As you can see I sanded the pallet wood down to smooth and clean surfaces (a very rewarding task in itself) but this was for my benefit rather than strictly for the birds. I just love working with smooth clean wood. It is easier to be precise with pencil lines and saw cuts when you can see them clearly.

Starting with the front I drew around a ten pence piece and drilled around the perimeter to start my entrance hold. I then sanded the edges and a slight recess where I  glued in a brass hole plate to keep predators at bay.

For the roof I joined a couple of palette ends together to make a slightly wider piece. I then cut it down to size so that it had a good overhang at both the sides and front when placed on top of the box.
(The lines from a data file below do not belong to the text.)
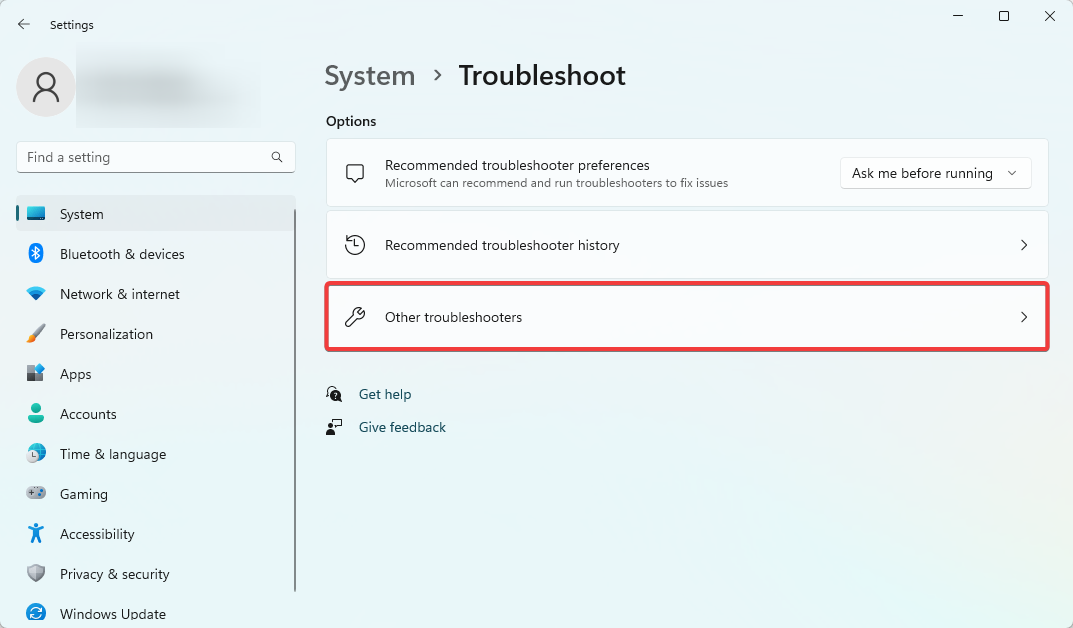Navigate to System breadcrumb link
Image resolution: width=1073 pixels, height=628 pixels.
(x=370, y=76)
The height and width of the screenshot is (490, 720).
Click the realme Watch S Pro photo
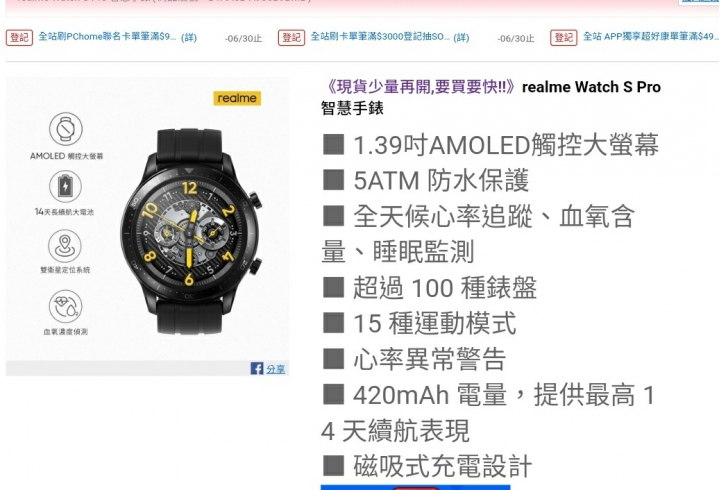pyautogui.click(x=190, y=231)
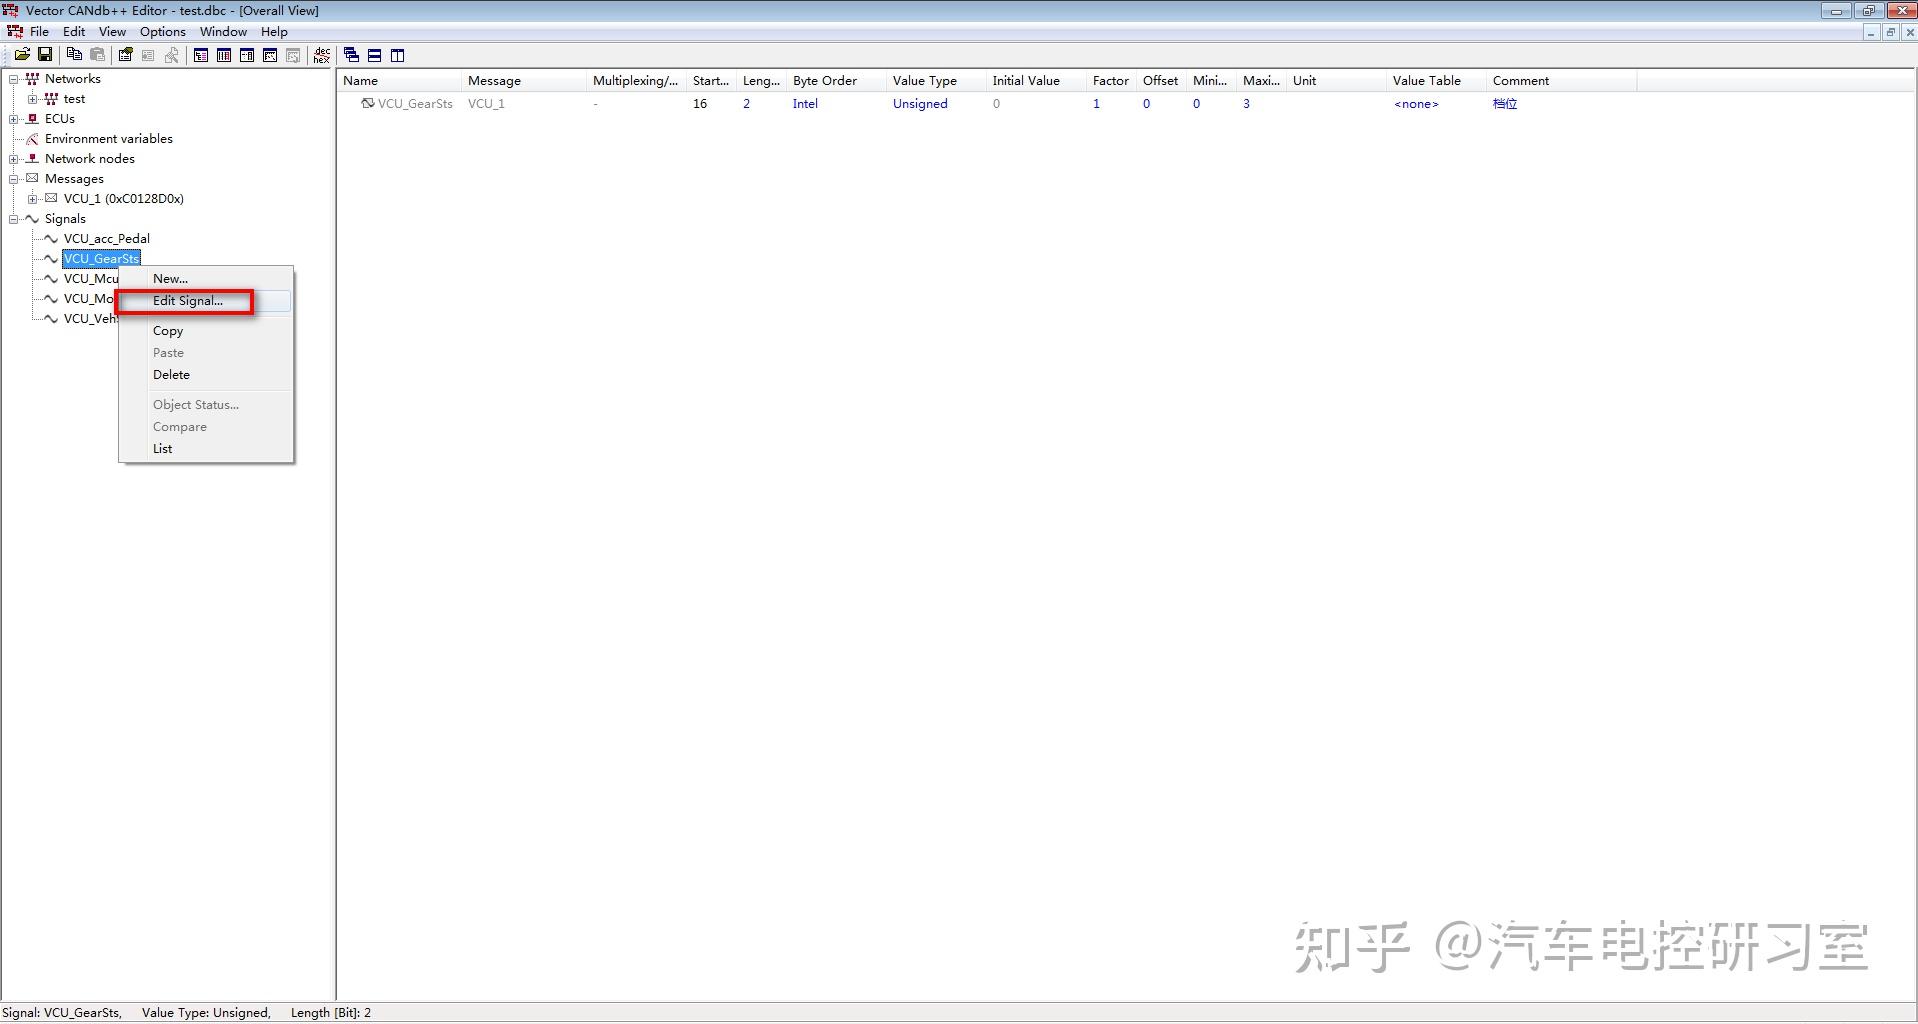
Task: Collapse the Signals tree branch
Action: tap(15, 218)
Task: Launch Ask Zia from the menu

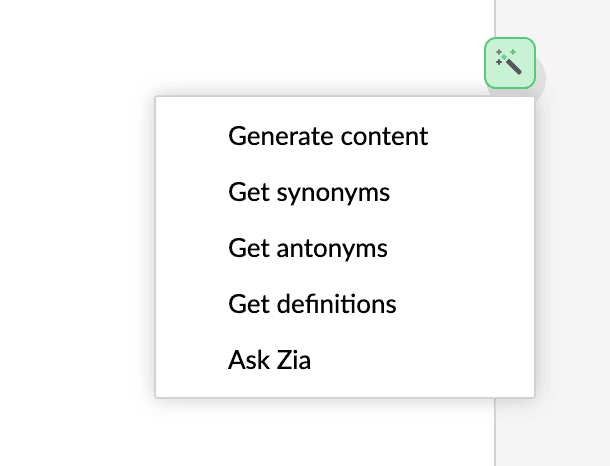Action: [269, 359]
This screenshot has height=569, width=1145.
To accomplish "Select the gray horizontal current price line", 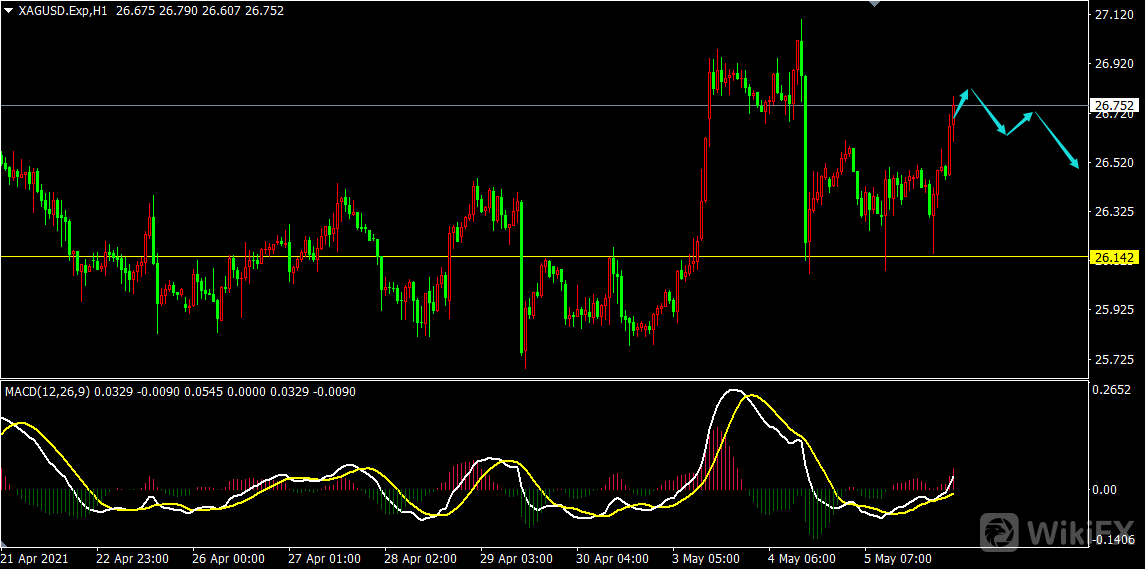I will click(400, 105).
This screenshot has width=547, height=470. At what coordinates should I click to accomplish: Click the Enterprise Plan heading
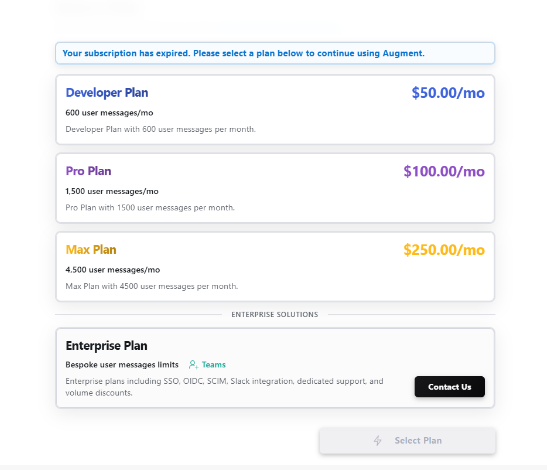coord(106,346)
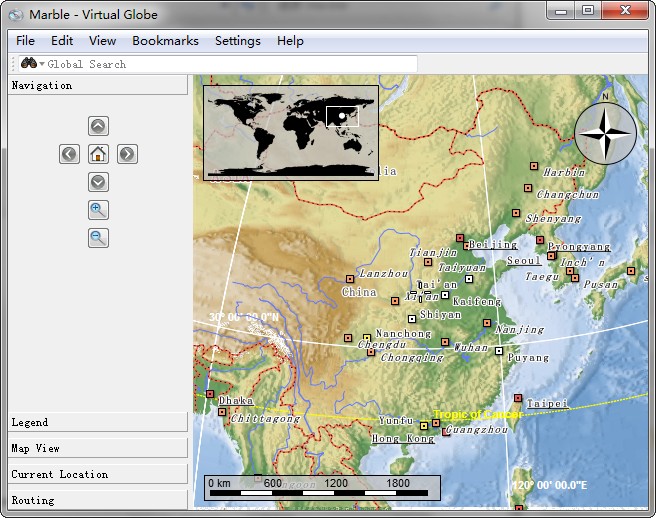Open the Settings menu
Viewport: 656px width, 518px height.
pyautogui.click(x=237, y=41)
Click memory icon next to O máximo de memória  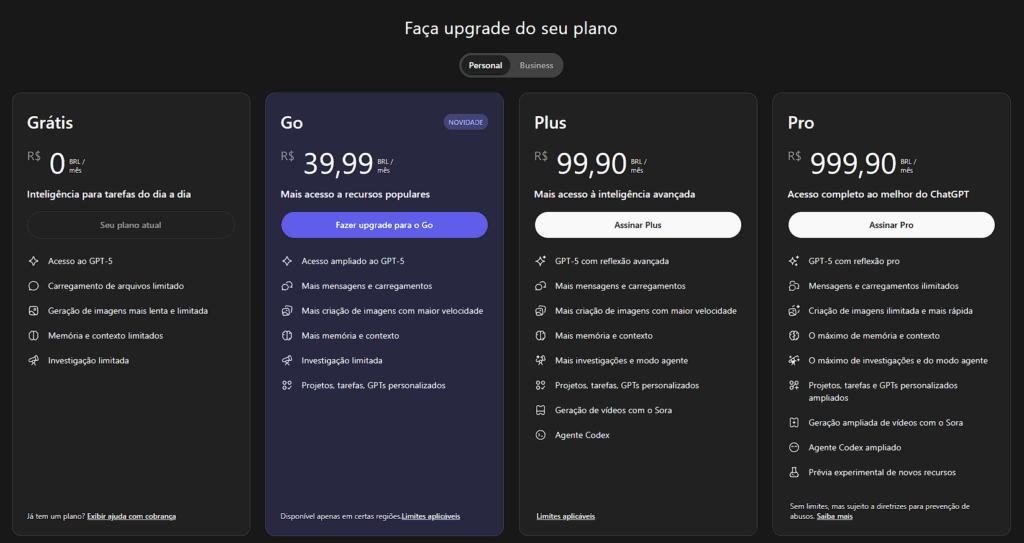(x=794, y=335)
I added some ridges for decorative effect, but that was probably a silly idea as it may stop the water from running off as quickly. I will check that and replace with a smooth roof if necessary.

bird box roof
Bird Box Roof with faux (and probably not sensible) lapped tile effect

The sides has some screw holes, but since a bot of ventilation is a good thing I didn’t fill them in. I cut the pitch of the roof at 30 degrees which seems as good an angle as any.  I also had the continue this angle on the top edge of the front of the box to ensure the roof would lay flat.

The back of the roof needed a similar but reversed cut so that it would but up against the back plate without any gaps.

Sealing can be achieved with a water-based exterior paint or varnish, but is not strictly necessary.

Putting the pieces of the bird box together

When putting the bird house together, the options are to either glue and pin or use screws. On the front I used pins and glue for an invisible join, but I decided to use four brass screws to hold the back on. This will allow me to easily take it apart for cleaning next year. The base was slotted in without any glue so that can also can easily be cleaned or replaced.

finished bird box

Hanging the bird house.

I read up at the RSPB website that bird boxes should be at least 1.5 metres above the ground and facing north or east. Think about whether predators can easily get to the birdhouse. Placing it at the top of a fence where cats can get to it is a bad idea.

What I could have done better.

Well I think from the photo you will agree that the hole is about two centimetres too high on the front panel.